▸ What to do: Exactly as written, set down the lines from the top of the entries through the line bearing "You are a computer-use", with every picture left out.

Recorded data
+ + + + +
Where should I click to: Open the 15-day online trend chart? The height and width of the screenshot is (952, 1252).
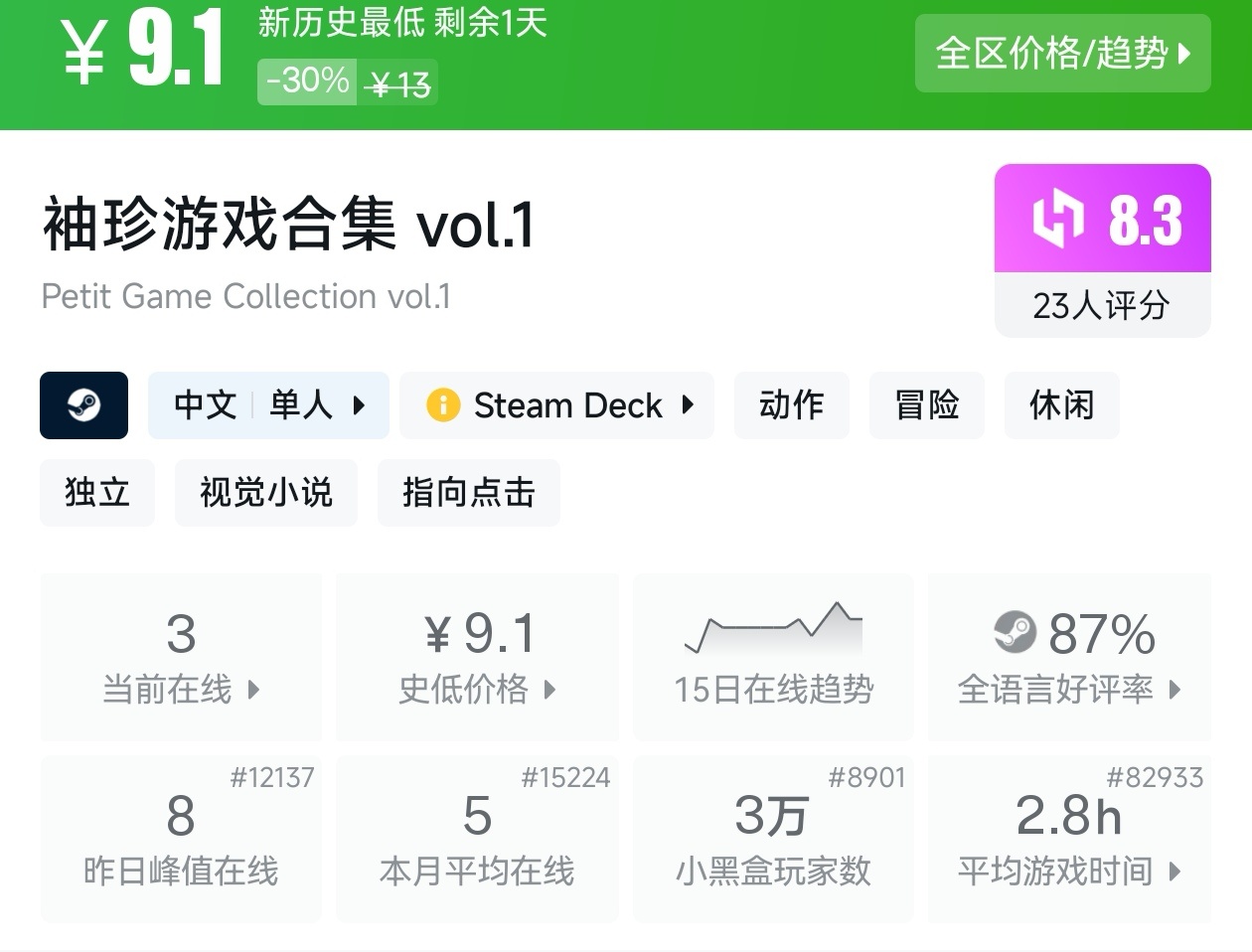[773, 656]
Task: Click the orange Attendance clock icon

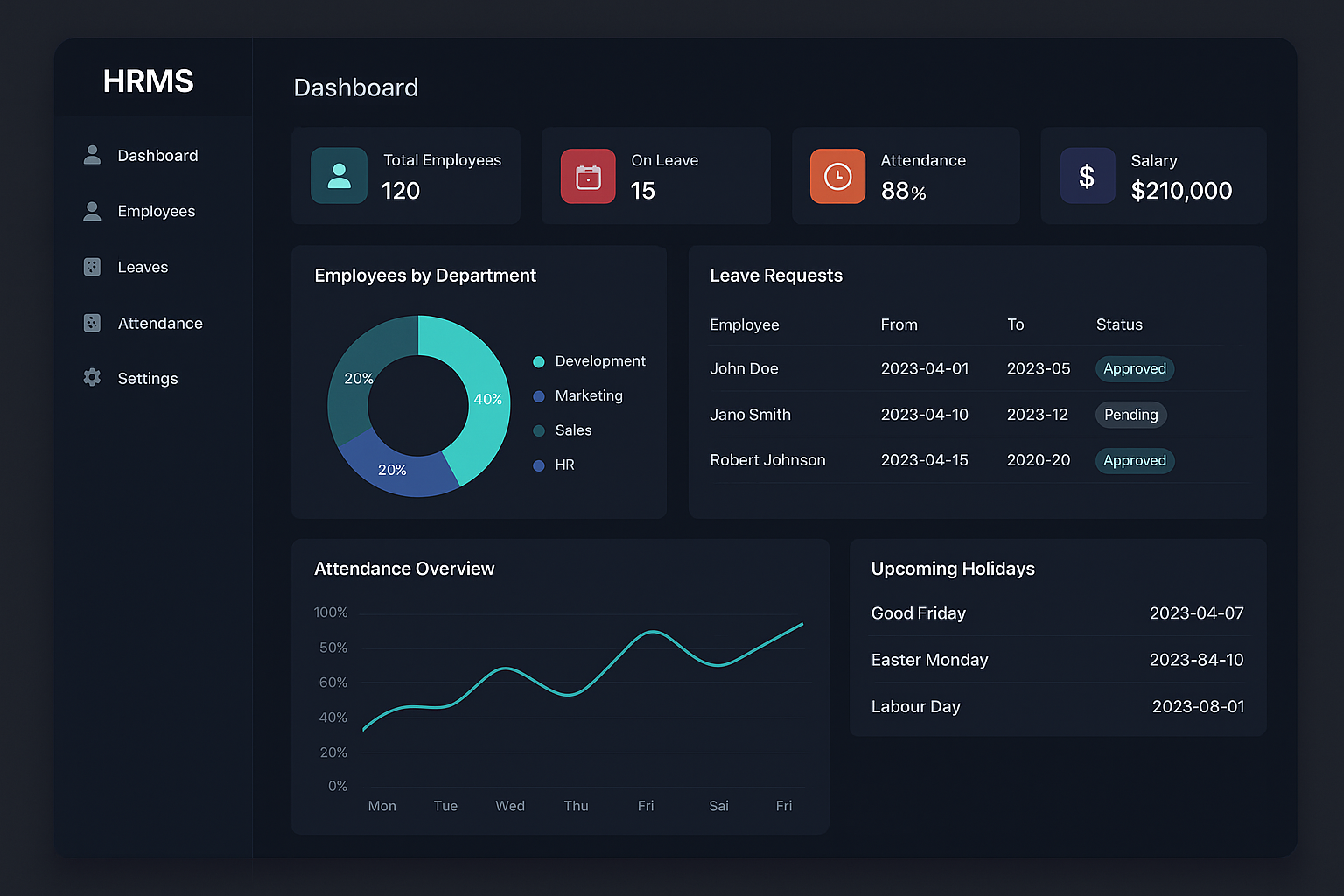Action: pos(837,176)
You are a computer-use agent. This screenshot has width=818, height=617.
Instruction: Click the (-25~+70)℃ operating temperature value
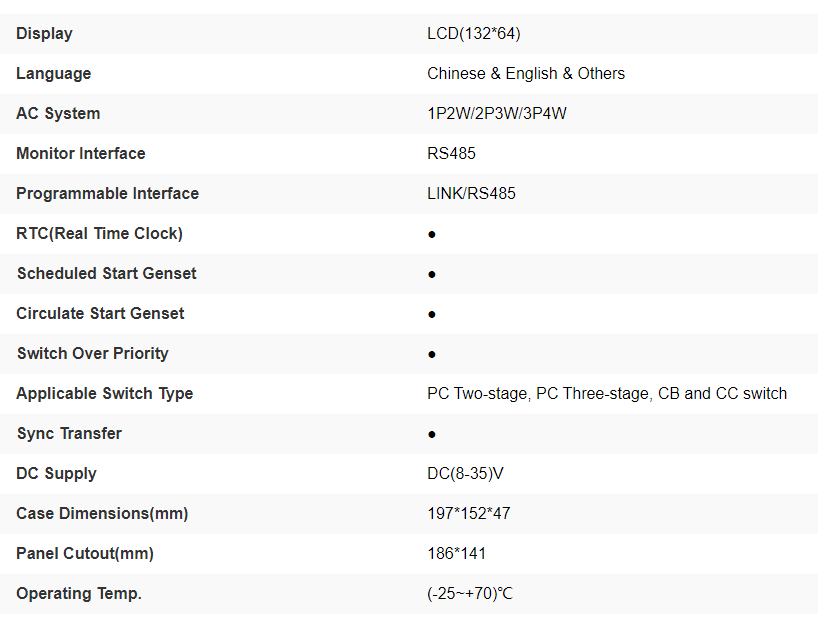[x=469, y=594]
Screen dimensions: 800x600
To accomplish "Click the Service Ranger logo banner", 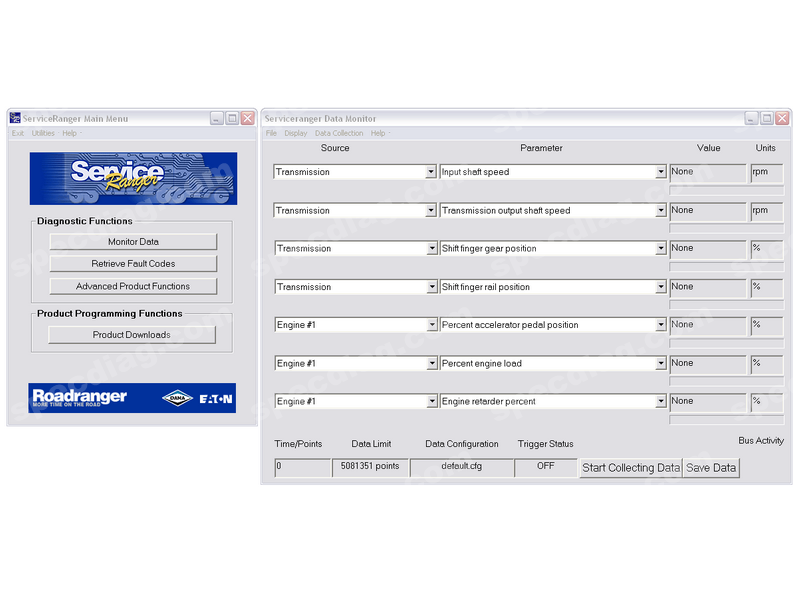I will coord(133,178).
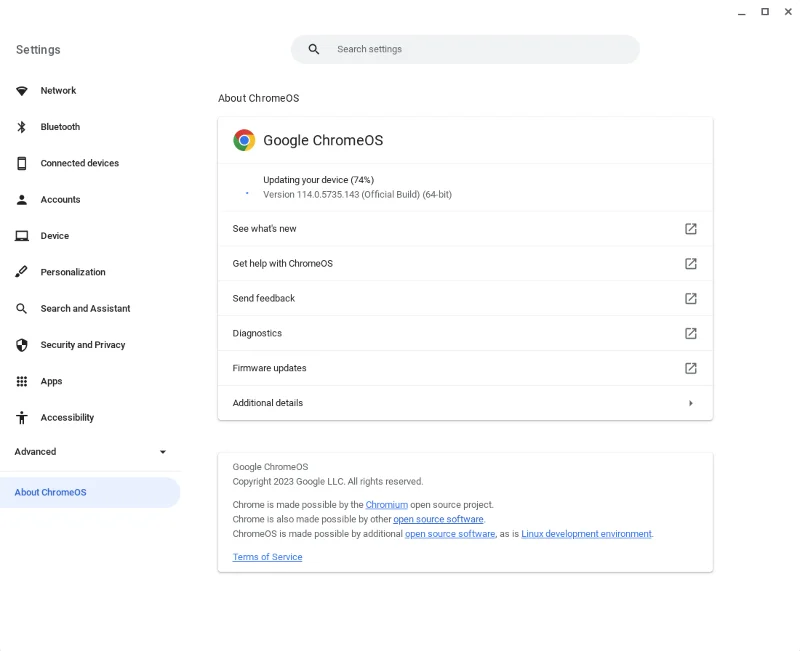This screenshot has width=800, height=651.
Task: Select the Wi-Fi Network icon in sidebar
Action: pos(21,90)
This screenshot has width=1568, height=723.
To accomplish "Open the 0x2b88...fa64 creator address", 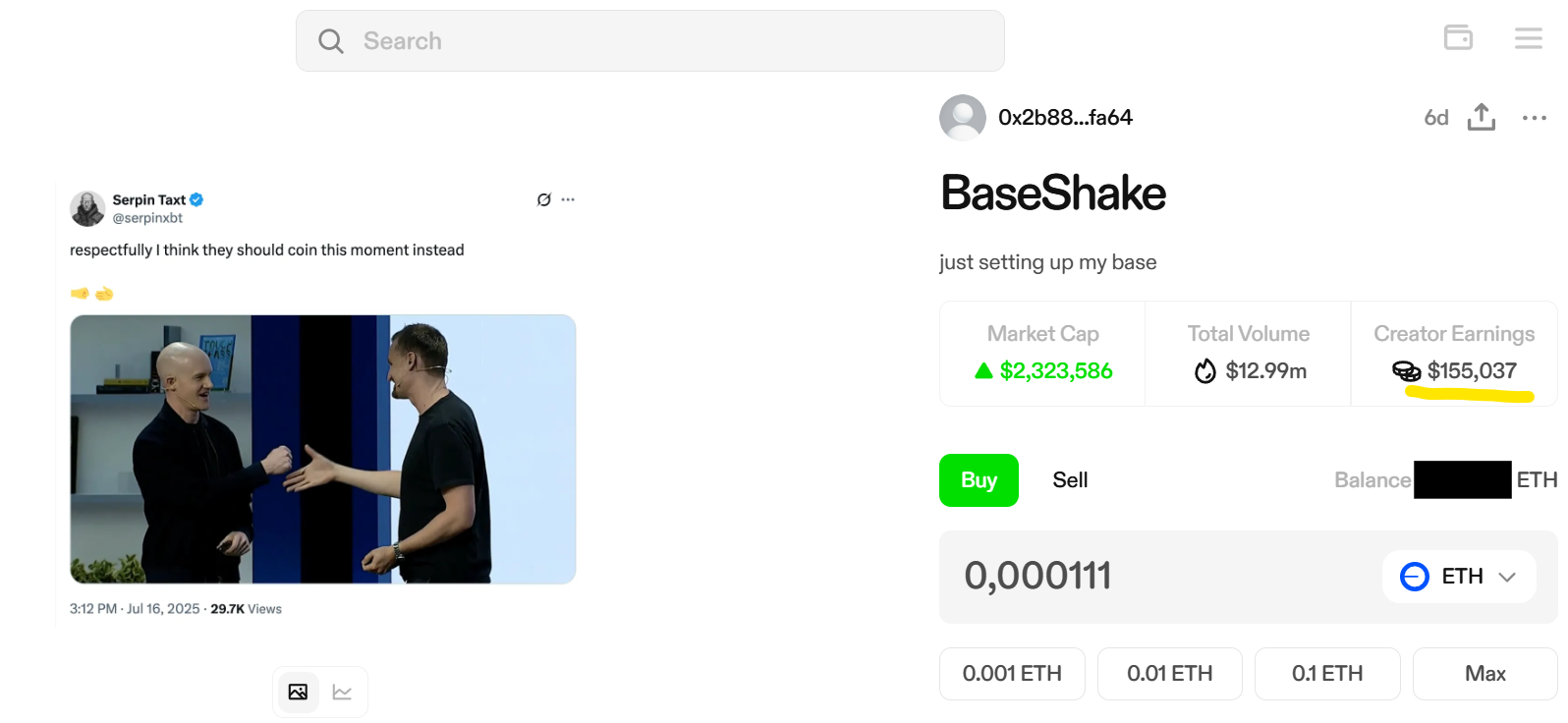I will [1065, 118].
+ + + + +
▸ Answer area:
Where should I click to: Open the 15-day online trend chart? The height and width of the screenshot is (952, 1252).
[773, 656]
Task: Click the orange Attendance clock icon

Action: pos(837,176)
You are a computer-use agent. This screenshot has width=818, height=617.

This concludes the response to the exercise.